Leadership in the Book of Acts
A well-known cliche states that hindsight is 20/20. Darin Land's book has given me the benefit of a retrospective glance at the dissertation that I wrote more than 20 years ago. He did well to specify that I avoided "gross eisegesis" (p. 16) and not eisegesis in general. As I read his summary 20 years later, I can see that I retrojected my spin on my denomination's political and doctrinal struggles of the 1980s into an idealized Jerusalem church.
With my biases properly noted, I am impressed positively with Darin Land's argument that the leadership of the Jerusalem church, as described in Acts, followed a pattern of expanding what Weber called legitimate authority. This argument posits that the community's earliest leaders increased the availability of leadership opportunities both culturally, within the local community, and geographically, as the Christian movement expanded. Land, of course, sees this diffusion as a notable component of the description of leadership in Acts. The extent to which other groups in classical antiquity showed parallel tendencies and the implications for questions of succession might prove fruitful topics of future inquiry.
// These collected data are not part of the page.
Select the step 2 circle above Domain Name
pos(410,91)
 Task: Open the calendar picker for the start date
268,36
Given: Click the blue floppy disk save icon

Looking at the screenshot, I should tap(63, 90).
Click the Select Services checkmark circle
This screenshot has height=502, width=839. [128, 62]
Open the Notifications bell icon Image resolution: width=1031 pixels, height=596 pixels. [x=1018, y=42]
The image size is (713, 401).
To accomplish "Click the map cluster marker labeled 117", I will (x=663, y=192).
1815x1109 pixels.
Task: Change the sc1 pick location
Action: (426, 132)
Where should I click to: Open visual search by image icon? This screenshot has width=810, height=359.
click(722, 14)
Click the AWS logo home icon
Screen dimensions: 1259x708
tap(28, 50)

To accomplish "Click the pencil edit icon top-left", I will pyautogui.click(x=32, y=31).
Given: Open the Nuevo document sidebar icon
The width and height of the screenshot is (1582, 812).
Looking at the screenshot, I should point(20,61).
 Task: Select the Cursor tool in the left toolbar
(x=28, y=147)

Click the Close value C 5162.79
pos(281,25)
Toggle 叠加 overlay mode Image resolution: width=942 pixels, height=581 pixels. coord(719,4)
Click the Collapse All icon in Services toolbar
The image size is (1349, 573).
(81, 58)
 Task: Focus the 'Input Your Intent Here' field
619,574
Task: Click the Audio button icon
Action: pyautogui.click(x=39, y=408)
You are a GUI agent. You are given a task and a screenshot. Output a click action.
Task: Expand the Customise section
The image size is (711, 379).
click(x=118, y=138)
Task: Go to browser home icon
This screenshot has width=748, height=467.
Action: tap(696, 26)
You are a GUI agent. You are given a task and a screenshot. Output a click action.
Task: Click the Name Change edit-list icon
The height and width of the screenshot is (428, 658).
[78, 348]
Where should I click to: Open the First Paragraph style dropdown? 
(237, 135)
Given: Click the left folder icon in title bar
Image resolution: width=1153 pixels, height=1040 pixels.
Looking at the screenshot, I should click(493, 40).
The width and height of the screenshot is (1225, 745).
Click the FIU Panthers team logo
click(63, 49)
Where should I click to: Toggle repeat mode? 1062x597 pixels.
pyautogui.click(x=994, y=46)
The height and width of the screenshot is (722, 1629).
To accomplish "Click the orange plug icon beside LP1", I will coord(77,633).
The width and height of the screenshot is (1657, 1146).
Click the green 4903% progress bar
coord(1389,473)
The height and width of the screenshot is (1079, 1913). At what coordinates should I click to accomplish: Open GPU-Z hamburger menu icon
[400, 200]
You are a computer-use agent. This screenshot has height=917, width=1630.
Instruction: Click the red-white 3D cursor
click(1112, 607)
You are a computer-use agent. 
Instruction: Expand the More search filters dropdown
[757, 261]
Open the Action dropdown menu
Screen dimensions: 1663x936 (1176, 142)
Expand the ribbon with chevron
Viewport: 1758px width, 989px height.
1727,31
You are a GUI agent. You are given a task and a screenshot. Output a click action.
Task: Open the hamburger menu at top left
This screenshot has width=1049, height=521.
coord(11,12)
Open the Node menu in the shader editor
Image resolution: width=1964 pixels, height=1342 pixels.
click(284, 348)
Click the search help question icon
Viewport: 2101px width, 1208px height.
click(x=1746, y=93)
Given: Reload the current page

Particularly enlightening is his comparative analysis of the leadership styles attested in various religious movements during classical antiquity. This analysis can be refined and sharpened in subsequent publications, as he looks at early Christian writings in the context of those comparative materials that might be most specific to their presumed Sitze im Leben.
Congratulations are in order, and I will be interested in the paths he takes in his future publications.